Set down the data that follows, exactly and completely.

#### SOURCE RECORDS

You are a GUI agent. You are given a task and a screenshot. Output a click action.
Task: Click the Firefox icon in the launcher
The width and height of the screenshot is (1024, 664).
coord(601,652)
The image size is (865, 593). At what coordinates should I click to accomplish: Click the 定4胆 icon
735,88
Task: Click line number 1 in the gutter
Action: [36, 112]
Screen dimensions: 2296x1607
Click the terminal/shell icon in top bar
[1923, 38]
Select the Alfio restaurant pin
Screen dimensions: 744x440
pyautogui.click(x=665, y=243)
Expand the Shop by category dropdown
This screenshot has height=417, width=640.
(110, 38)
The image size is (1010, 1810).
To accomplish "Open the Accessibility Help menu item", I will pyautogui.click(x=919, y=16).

########

* [SOLUTION TO THIS TASK]
You are a GUI agent. You are given a task and a screenshot. Output a click action.
Task: Click the Firefox icon in the launcher
The width and height of the screenshot is (1024, 664).
coord(601,652)
The image size is (865, 593). At what coordinates should I click to accomplish: Click the 定4胆 icon
735,88
Task: Click line number 1 in the gutter
Action: [36, 112]
Screen dimensions: 2296x1607
Click the terminal/shell icon in top bar
[1923, 38]
Select the Alfio restaurant pin
Screen dimensions: 744x440
pyautogui.click(x=665, y=243)
Expand the Shop by category dropdown
This screenshot has height=417, width=640.
(110, 38)
The image size is (1010, 1810).
To accomplish "Open the Accessibility Help menu item", I will pyautogui.click(x=919, y=16).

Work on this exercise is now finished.